La mue spectaculaire de Kamala Harris
En un temps record, la candidate a réussi à redonner de l’espoir aux démocrates. Il lui reste à convaincre les Américains et les écueils seront nombreux
En acceptant l’investiture du Parti démocrate jeudi soir, Kamala Harris a réussi avec brio la première partie de son pari. Son camp est en ordre de bataille pour l’explication finale avec Donald Trump. Dans cette nouvelle campagne, extraordinairement courte pour les standards américains, Kamala Harris est lancée, et son adversaire, désemparé, n’a plus beaucoup de temps pour briser cet élan. La vitesse avec laquelle la vice-présidente de Joe Biden, qui avait longtemps cherché sa place aux côtés du président, s’est transformée en candidate incontestée force l’admiration.
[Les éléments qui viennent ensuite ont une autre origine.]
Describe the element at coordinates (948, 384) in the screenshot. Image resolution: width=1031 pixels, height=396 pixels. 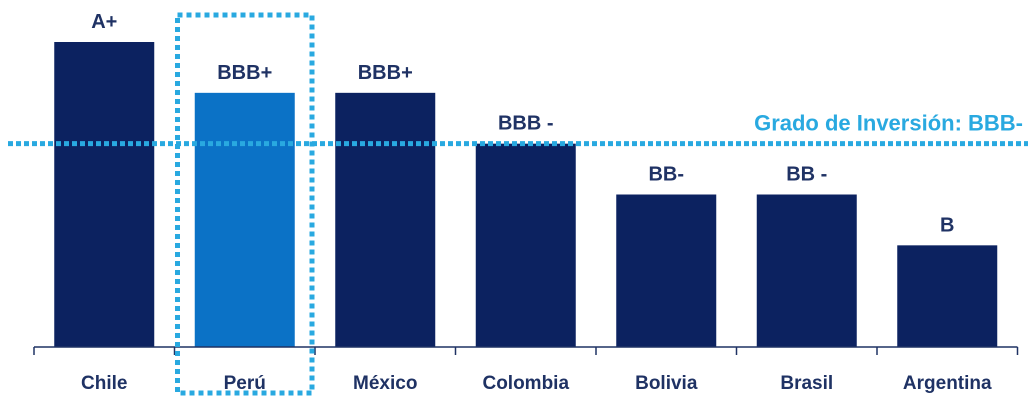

Pour clôturer la convention, Kamala Harris a défendu un message de confiance en l’avenir, contre un retour vers le passé qu’incarnerait une nouvelle présidence de Donald Trump. Pour l’instant, elle réussit à se présenter comme une personnalité neuve, passant sous silence les échecs de la présidence Biden.
Par comparaison avec le talent oratoire des époux Obama ou l’authenticité joyeuse de son colistier, le gouverneur du Minnesota Tim Walz, le discours de la candidate a suscité moins de passion. Mais la bonne nouvelle pour Kamala Harris est qu’elle n’est pas seule. Sa candidature a remobilisé les démocrates, suscitant une vague d’enthousiasme inédite depuis la campagne de Barack Obama en 2008. Les démocrates veulent croire que la présidence de Donald Trump qui avait suivi n’était qu’un accident de l’Histoire.
Selon ce récit optimiste, les Etats-Unis, de plus en plus divers, peuvent reprendre leur marche en avant. Le pays serait ainsi prêt à élire pour la première fois une femme, qui plus est fille d’immigrés, aux plus hautes fonctions.
Ce pari repose sur la bonne santé économique des Etats-Unis, qui doit beaucoup au bilan remarquable de Joe Biden. Mais l’élection se jouera dans une poignée d’Etats, où les oubliés du miracle américain, précarisés par l’inflation, sont nombreux. Les Etats-Unis restent aussi ultra-polarisés et Donald Trump sait à merveille jouer des peurs de cette autre Amérique.
Plus problématique, le message de confiance adressé à Chicago tranche avec un parti verrouillé et une candidate qui fuit les médias. Sur Gaza, le sujet le plus controversé pour les démocrates, les rares délégués qui avaient été élus pour protester contre le soutien inconditionnel de Joe Biden à Israël n’ont pas pu s’exprimer à la tribune de la convention. Jeudi soir, la candidate s’est inscrite dans la même ligne que le président sur le Proche-Orient. Elle parie sur l’essoufflement du mouvement aux Etats-Unis contre la guerre à Gaza, espérant que le conflit ne s’étendra pas à tout le Moyen-Orient. Et s’adresse déjà à l’ensemble des Américains, majoritairement acquis à Israël. Mais, en contrepartie, elle risque de s’aliéner définitivement des voix cruciales dans quelques Etats clés. Ce dilemme illustre le fil sur le lequel s’est engagée Kamala Harris.